Why, then, discuss some form of revival? Societies do organize inequality, and understanding their systems and the ways these systems change and persist, is a fundamental responsibility of historians who attend to the nature of societies and the social experience. There's an obvious contemporary twist as well: as historians have turned away from precise examination of systems of inequality, inequality has in fact been deepening in many societies, and with it issues of poverty and a stiffening of hierarchy. The goal of connecting the social past to the social present, and of bringing wider publics to some understanding of these connections, may well demand a return to issues of structuring.
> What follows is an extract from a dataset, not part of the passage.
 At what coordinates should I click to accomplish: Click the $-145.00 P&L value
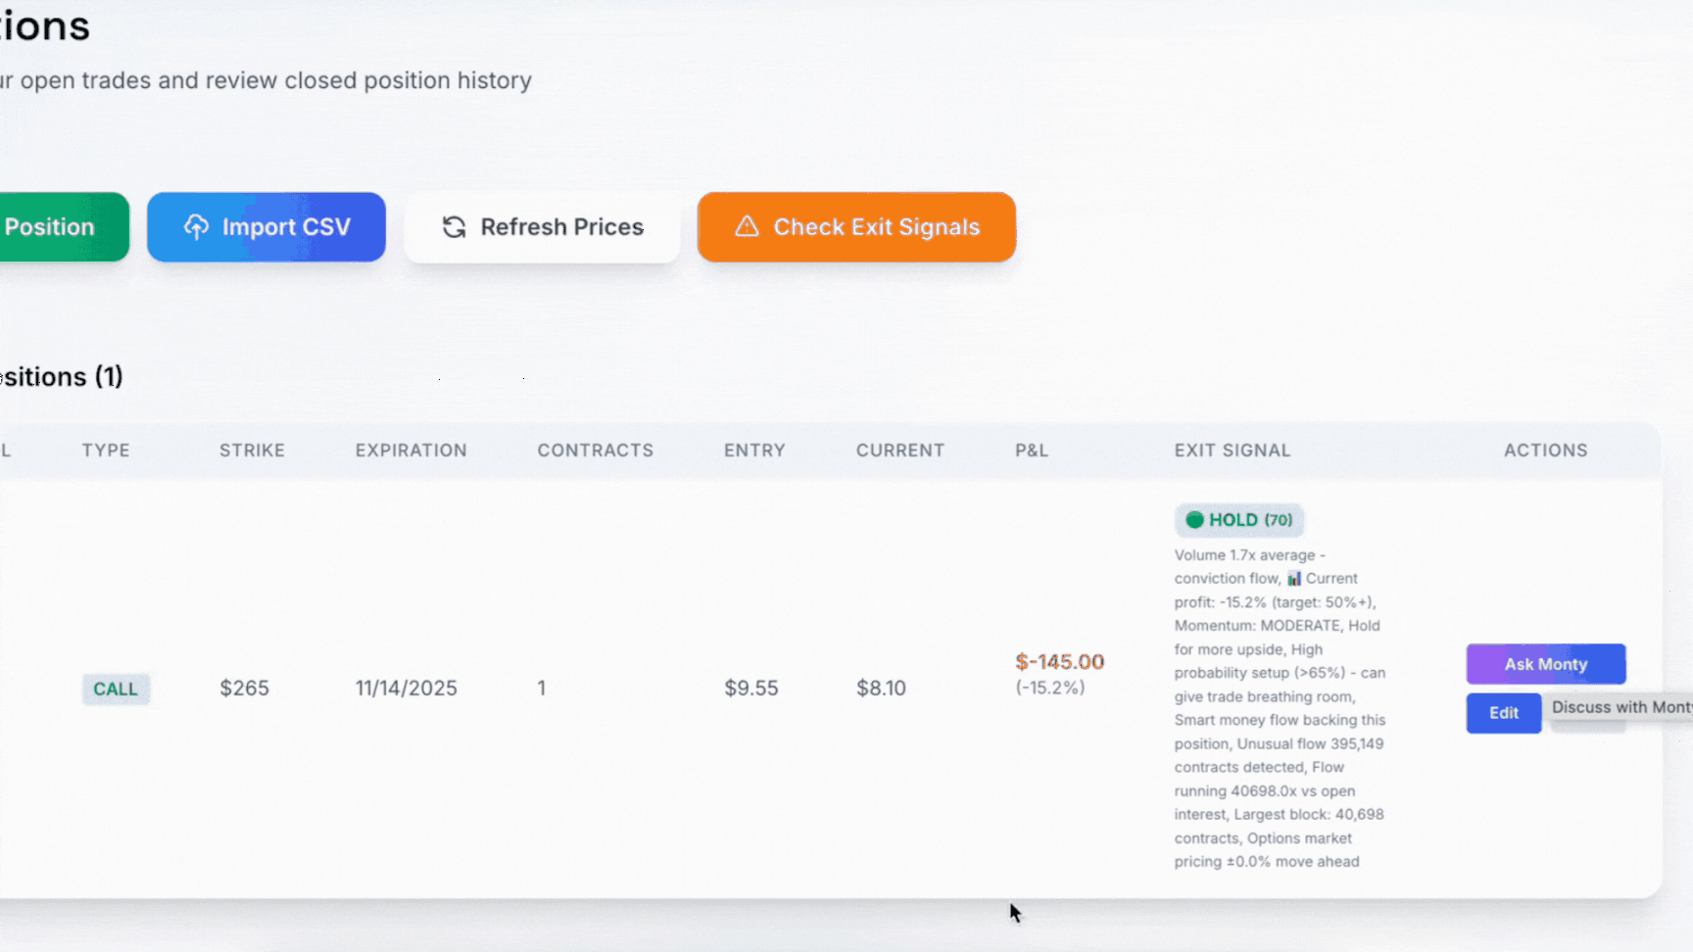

Advocating greater attention to the analysis of social structure, often though not always involving attention to social class, does not require insistence on a sterile or purely quantitative anatomical approach. Three additions, at the least, are essential. First is a recognition that a finer-grained analysis, into subgroups of, say, larger entities like the middle class, is often desirable and possible--the subgroups may derive from particular income or work categories, but also from clusterings around issues of culture or taste. …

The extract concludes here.